----- RECORDS FOR THIS EXERCISE
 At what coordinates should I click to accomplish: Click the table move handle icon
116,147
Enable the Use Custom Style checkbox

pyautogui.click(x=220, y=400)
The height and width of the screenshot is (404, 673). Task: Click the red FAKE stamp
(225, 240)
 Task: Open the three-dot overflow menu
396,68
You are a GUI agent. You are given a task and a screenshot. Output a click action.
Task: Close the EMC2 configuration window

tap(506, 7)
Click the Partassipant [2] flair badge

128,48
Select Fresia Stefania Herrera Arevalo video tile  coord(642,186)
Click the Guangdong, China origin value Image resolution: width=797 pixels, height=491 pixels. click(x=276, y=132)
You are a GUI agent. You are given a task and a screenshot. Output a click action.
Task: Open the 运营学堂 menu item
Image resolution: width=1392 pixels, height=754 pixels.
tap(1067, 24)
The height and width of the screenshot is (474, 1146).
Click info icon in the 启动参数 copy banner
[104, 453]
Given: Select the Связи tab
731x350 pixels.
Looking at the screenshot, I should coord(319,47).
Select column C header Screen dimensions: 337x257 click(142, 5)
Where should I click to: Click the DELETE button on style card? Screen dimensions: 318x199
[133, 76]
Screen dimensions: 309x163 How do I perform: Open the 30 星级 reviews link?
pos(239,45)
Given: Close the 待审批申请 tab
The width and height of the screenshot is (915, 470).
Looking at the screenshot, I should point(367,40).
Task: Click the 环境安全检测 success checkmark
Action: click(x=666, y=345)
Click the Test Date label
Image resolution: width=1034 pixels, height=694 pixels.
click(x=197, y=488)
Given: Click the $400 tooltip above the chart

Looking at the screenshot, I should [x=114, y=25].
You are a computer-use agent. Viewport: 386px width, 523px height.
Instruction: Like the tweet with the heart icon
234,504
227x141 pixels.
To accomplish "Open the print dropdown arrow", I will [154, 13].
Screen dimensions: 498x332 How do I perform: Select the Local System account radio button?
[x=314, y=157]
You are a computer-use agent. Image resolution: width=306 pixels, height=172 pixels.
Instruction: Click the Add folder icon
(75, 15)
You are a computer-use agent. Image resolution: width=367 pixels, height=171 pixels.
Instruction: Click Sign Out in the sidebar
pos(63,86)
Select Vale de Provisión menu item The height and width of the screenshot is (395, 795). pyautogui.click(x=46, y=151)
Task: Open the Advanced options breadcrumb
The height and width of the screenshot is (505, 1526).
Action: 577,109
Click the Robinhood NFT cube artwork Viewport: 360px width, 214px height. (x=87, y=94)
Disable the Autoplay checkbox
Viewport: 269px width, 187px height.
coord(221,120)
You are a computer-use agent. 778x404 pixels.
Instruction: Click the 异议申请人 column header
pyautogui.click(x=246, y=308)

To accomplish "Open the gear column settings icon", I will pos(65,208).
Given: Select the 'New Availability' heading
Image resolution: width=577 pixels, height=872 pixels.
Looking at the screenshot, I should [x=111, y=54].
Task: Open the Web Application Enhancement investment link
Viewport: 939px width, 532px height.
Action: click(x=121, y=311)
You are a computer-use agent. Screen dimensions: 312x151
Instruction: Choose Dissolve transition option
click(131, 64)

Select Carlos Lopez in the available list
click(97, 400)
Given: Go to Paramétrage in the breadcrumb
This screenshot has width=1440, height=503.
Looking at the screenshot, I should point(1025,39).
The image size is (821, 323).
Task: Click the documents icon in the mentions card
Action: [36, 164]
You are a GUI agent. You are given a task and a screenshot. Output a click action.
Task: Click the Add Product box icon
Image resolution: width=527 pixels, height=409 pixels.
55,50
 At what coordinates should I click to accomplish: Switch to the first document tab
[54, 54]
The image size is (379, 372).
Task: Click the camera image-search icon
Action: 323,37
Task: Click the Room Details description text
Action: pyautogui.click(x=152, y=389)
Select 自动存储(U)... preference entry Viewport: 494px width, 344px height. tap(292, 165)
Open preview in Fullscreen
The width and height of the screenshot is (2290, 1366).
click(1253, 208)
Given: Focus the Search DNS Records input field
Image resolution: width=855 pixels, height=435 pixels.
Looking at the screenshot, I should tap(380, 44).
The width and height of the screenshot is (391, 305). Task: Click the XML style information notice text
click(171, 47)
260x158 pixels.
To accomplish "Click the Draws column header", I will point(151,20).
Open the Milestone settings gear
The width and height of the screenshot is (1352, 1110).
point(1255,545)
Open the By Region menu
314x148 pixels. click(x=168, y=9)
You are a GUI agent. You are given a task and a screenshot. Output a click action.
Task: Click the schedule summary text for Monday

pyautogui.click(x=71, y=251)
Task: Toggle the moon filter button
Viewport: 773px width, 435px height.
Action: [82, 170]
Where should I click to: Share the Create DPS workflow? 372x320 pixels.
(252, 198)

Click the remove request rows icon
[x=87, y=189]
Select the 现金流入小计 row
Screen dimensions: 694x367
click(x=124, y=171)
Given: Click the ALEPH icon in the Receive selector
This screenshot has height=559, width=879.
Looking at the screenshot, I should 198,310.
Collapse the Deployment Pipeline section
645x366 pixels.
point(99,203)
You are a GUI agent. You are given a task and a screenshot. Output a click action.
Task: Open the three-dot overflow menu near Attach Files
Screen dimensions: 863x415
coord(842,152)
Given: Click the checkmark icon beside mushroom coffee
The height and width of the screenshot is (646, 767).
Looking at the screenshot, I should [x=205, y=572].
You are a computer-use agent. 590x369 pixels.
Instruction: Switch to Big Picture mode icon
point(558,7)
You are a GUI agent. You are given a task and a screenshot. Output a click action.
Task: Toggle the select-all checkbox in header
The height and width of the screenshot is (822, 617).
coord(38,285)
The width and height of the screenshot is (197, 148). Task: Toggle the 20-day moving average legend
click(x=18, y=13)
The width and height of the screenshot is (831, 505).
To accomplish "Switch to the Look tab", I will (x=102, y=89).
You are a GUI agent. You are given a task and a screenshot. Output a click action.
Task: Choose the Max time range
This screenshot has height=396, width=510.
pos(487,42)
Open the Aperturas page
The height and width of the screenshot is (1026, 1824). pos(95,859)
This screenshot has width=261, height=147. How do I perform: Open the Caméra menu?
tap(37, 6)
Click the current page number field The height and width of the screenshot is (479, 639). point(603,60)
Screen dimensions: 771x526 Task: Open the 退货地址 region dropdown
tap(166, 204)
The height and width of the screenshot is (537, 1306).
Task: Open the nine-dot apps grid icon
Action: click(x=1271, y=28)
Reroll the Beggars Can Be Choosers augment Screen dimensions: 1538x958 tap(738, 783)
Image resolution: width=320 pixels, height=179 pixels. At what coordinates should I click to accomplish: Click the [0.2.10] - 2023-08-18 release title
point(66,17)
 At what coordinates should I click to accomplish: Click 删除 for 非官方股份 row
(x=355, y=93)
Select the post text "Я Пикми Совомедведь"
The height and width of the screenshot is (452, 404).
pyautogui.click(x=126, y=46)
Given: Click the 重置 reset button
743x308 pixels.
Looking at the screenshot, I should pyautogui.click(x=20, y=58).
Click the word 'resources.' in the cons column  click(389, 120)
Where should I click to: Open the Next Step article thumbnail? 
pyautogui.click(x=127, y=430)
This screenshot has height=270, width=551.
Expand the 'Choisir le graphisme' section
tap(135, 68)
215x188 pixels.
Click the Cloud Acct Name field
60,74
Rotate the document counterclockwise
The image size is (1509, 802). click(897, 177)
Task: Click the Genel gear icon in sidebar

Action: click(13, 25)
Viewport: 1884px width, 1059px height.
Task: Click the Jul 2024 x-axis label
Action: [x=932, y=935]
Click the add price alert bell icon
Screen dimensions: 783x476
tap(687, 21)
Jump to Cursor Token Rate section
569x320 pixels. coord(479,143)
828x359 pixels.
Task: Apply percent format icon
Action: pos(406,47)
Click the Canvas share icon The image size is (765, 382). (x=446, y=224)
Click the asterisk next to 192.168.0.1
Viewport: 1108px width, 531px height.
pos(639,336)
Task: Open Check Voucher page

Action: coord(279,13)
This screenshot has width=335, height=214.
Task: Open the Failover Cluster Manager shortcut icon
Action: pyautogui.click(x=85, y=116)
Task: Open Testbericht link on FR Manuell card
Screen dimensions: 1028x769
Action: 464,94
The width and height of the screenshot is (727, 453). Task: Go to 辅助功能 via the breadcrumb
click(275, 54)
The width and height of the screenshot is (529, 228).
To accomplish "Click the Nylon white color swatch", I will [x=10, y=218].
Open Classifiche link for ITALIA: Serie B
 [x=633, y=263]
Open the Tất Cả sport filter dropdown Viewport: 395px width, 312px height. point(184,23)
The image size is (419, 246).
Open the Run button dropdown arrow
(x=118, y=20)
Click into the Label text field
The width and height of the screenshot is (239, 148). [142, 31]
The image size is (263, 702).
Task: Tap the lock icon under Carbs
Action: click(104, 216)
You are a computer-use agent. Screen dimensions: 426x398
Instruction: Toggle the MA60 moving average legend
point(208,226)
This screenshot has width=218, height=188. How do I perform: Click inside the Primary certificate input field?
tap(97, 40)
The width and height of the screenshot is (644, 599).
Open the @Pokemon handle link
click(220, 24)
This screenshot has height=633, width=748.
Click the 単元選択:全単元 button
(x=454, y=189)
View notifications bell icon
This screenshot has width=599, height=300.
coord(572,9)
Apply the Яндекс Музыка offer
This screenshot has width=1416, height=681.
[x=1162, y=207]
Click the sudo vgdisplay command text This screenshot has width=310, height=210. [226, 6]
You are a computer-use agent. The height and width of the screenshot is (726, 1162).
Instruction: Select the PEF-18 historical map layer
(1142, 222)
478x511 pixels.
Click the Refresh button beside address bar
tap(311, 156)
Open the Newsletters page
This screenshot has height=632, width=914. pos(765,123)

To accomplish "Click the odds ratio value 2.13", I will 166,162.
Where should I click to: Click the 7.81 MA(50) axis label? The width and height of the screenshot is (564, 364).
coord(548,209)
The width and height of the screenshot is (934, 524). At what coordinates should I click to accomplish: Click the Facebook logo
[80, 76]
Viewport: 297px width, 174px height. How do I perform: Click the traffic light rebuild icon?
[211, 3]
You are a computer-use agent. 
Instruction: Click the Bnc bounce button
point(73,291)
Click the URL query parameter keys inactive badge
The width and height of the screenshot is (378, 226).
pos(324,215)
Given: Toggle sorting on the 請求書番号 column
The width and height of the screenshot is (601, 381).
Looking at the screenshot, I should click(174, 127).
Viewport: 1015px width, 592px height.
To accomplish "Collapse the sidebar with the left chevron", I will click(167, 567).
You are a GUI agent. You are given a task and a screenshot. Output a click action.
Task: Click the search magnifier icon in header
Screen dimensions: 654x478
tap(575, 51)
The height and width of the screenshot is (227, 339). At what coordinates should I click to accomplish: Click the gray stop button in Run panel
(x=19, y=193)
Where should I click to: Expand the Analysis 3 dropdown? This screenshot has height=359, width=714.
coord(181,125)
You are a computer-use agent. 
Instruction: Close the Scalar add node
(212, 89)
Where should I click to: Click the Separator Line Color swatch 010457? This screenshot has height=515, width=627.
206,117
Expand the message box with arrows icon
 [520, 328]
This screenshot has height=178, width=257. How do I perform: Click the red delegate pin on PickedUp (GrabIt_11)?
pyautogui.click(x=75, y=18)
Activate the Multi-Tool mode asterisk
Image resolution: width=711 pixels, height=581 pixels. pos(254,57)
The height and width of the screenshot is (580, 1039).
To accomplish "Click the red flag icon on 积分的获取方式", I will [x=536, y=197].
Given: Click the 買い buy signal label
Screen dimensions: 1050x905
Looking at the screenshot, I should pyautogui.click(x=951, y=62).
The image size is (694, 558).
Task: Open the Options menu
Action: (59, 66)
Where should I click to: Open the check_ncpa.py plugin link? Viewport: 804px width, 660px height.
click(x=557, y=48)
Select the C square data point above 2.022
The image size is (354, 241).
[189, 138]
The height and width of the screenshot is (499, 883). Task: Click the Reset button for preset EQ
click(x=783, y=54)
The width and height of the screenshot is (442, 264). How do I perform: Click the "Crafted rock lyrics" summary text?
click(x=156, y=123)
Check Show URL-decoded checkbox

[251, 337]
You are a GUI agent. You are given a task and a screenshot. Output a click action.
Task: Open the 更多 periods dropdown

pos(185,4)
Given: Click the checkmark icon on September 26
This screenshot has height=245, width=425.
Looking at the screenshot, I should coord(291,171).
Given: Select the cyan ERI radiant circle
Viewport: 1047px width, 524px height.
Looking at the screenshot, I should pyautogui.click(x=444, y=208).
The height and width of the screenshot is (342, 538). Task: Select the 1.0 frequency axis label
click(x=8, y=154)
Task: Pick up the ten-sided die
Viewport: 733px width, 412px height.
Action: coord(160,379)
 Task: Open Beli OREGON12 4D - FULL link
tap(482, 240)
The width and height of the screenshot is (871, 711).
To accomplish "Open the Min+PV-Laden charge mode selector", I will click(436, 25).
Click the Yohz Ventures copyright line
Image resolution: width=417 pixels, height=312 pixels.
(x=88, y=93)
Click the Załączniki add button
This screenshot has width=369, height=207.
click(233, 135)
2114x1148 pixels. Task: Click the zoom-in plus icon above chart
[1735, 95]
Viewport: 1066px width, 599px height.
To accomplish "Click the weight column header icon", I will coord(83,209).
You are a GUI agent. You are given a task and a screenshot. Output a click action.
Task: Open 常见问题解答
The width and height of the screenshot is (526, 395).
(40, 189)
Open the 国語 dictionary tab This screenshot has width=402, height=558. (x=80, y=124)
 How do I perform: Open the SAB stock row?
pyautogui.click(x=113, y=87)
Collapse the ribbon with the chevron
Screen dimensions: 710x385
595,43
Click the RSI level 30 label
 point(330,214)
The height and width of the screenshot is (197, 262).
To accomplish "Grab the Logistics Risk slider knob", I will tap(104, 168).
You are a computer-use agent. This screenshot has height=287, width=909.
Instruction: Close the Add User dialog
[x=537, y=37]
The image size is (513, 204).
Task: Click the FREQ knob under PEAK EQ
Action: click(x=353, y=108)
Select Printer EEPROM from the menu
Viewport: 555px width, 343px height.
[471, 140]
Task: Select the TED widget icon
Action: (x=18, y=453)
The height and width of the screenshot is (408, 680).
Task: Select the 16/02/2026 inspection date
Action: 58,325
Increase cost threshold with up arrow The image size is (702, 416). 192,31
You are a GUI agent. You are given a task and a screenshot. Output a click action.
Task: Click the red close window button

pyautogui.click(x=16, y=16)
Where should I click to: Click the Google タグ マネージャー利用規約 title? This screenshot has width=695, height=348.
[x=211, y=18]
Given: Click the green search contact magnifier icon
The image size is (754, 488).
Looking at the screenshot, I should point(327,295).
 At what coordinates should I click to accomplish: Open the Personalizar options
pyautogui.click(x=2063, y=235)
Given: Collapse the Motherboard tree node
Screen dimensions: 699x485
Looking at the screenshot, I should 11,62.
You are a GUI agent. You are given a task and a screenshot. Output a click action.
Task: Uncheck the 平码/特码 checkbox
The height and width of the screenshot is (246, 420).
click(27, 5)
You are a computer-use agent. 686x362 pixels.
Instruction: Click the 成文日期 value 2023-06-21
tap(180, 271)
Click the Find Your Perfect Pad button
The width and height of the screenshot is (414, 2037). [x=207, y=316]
----------
__WHAT IS REQUIRED__
Rewrite the rows in the stretch from "Click the sudo" through "This screenshot has height=632, width=914.", replacing "Refresh button" with "Reload button" and leaving everything else unchanged.

__RESPONSE__
Click the sudo vgdisplay command text This screenshot has width=310, height=210. [226, 6]
You are a computer-use agent. The height and width of the screenshot is (726, 1162).
Instruction: Select the PEF-18 historical map layer
(1142, 222)
478x511 pixels.
Click the Reload button beside address bar
tap(311, 156)
Open the Newsletters page
This screenshot has height=632, width=914. pos(765,123)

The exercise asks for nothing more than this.